Bagi sebagian warga, pengurusan duplikat buku nikah menjadi kebutuhan yang mendesak. Dokumen itu diperlukan untuk mengurus administrasi kependudukan, pendidikan anak, kepemilikan hak, hingga berbagai layanan pemerintahan lainnya. Karena itu, setiap proses yang dilakukan bukan sekadar menyelesaikan berkas, tetapi juga membantu menghadirkan kembali rasa aman bagi sebuah keluarga.
Di balik meja pelayanan, Ragil Susanto memahami bahwa setiap warga datang membawa cerita yang berbeda. Ada yang kehilangan buku nikah akibat musibah, ada yang bukunya rusak dimakan usia, dan ada pula yang baru menyadari pentingnya dokumen tersebut ketika harus memenuhi persyaratan administrasi. Apa pun kisah yang dibawa, semuanya diterima dengan sikap yang sama: hormat, sabar, dan penuh empati.
Ketelitian dalam memeriksa dokumen menjadi wujud tanggung jawab, sementara kesediaan mendengarkan setiap pertanyaan warga menjadi cerminan pelayanan yang berlandaskan nilai-nilai kemanusiaan. Bagi Ragil Susanto, setiap berkas yang ditangani bukan sekadar tumpukan kertas, melainkan amanah yang menyangkut hak dan kepastian hidup seseorang.
Suasana pelayanan di KUA Jatilawang pun menggambarkan wajah birokrasi yang semakin humanis. Masyarakat tidak hanya memperoleh informasi yang jelas dan proses yang tertib, tetapi juga merasakan kehangatan dari aparatur negara yang bekerja dengan hati.

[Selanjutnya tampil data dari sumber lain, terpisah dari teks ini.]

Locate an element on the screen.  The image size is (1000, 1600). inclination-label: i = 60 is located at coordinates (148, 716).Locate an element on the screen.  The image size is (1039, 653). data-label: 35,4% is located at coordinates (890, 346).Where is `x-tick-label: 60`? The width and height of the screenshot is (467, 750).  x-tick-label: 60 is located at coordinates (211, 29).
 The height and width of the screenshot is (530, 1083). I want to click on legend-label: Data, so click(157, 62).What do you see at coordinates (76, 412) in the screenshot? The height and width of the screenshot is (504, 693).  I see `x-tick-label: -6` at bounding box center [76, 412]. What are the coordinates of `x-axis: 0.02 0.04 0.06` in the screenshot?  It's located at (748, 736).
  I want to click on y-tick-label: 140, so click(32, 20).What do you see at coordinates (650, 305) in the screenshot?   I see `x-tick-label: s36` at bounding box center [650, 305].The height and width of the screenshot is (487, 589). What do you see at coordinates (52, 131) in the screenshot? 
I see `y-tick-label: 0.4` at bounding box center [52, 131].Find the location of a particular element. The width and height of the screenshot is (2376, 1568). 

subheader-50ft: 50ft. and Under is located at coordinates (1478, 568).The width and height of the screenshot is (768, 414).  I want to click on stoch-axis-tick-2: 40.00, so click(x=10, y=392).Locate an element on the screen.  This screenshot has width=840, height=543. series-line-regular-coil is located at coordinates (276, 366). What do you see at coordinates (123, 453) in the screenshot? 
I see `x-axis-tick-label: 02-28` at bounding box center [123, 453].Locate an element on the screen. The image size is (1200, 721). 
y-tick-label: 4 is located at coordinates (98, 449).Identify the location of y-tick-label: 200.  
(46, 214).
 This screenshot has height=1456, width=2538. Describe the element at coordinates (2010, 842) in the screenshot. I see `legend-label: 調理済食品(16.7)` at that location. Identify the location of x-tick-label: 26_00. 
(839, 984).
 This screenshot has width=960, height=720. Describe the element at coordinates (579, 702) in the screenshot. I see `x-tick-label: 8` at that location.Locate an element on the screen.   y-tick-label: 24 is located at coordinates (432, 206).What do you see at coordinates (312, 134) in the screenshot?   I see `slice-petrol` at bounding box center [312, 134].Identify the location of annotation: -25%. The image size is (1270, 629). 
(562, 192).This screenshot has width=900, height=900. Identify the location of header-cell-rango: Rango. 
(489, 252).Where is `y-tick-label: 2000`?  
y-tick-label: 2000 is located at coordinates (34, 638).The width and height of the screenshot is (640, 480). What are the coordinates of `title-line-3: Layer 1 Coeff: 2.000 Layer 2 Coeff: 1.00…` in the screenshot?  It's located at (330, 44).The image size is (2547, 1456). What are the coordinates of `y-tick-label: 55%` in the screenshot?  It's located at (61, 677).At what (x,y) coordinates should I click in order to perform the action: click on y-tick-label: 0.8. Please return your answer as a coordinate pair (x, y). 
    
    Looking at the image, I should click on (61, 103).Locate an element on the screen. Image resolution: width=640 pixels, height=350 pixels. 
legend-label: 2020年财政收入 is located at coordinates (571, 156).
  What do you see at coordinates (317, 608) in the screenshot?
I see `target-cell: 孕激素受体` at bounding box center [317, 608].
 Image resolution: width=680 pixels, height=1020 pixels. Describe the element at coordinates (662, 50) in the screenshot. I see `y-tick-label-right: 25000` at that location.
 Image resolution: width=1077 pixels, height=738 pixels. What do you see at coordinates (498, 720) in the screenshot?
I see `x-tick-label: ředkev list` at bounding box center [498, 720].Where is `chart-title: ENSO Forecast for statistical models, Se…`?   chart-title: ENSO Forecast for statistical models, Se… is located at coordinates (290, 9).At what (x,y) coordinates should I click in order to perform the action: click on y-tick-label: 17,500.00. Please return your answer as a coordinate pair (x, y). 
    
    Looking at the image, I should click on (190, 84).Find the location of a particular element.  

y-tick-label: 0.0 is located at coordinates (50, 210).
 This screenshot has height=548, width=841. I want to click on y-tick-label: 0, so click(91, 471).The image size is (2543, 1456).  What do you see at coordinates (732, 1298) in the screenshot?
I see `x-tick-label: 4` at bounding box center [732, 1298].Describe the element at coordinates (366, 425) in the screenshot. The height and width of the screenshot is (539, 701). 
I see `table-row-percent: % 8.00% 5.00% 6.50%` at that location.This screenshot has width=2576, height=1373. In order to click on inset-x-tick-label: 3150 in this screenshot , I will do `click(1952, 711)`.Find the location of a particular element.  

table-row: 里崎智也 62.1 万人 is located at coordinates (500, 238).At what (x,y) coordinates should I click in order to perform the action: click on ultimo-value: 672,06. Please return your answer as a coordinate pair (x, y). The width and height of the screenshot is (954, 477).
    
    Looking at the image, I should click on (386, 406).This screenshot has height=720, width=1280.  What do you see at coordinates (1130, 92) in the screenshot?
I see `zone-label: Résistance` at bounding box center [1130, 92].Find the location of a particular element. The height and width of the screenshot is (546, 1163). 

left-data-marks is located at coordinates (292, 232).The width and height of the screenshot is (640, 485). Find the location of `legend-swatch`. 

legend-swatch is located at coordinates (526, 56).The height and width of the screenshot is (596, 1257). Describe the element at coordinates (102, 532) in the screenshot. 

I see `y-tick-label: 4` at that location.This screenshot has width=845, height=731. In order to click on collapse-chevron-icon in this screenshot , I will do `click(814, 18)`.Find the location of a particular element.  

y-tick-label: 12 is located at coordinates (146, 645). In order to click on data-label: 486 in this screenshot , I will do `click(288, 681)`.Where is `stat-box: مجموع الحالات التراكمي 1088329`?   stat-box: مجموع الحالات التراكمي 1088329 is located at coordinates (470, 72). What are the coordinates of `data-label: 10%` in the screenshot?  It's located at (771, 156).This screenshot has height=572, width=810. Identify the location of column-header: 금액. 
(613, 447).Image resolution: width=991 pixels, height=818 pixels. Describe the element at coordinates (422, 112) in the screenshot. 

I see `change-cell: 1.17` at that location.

Dalam kesederhanaan ruang pelayanan itulah tumbuh kepercayaan bahwa negara benar-benar hadir untuk melayani.
Sebab pada akhirnya, pengabdian tidak selalu diwujudkan melalui langkah-langkah besar. Ia sering kali lahir dari kesabaran menjelaskan prosedur, ketelitian memeriksa setiap dokumen, serta ketulusan membantu warga mendapatkan kembali dokumen yang menjadi saksi perjalanan hidup mereka.
Di KUA Jatilawang, setiap duplikat buku nikah yang berhasil diterbitkan bukan sekadar pengganti dokumen yang hilang. Ia menjadi simbol hadirnya kepastian, harapan yang kembali tumbuh, dan bukti bahwa pelayanan publik yang dilakukan dengan hati mampu menguatkan kepercayaan masyarakat. Dari tangan-tangan yang tulus mengabdi, lahirlah pelayanan yang bukan hanya menyelesaikan administrasi, tetapi juga menjaga martabat, merawat kenangan, dan menghadirkan ketenangan bagi setiap keluarga.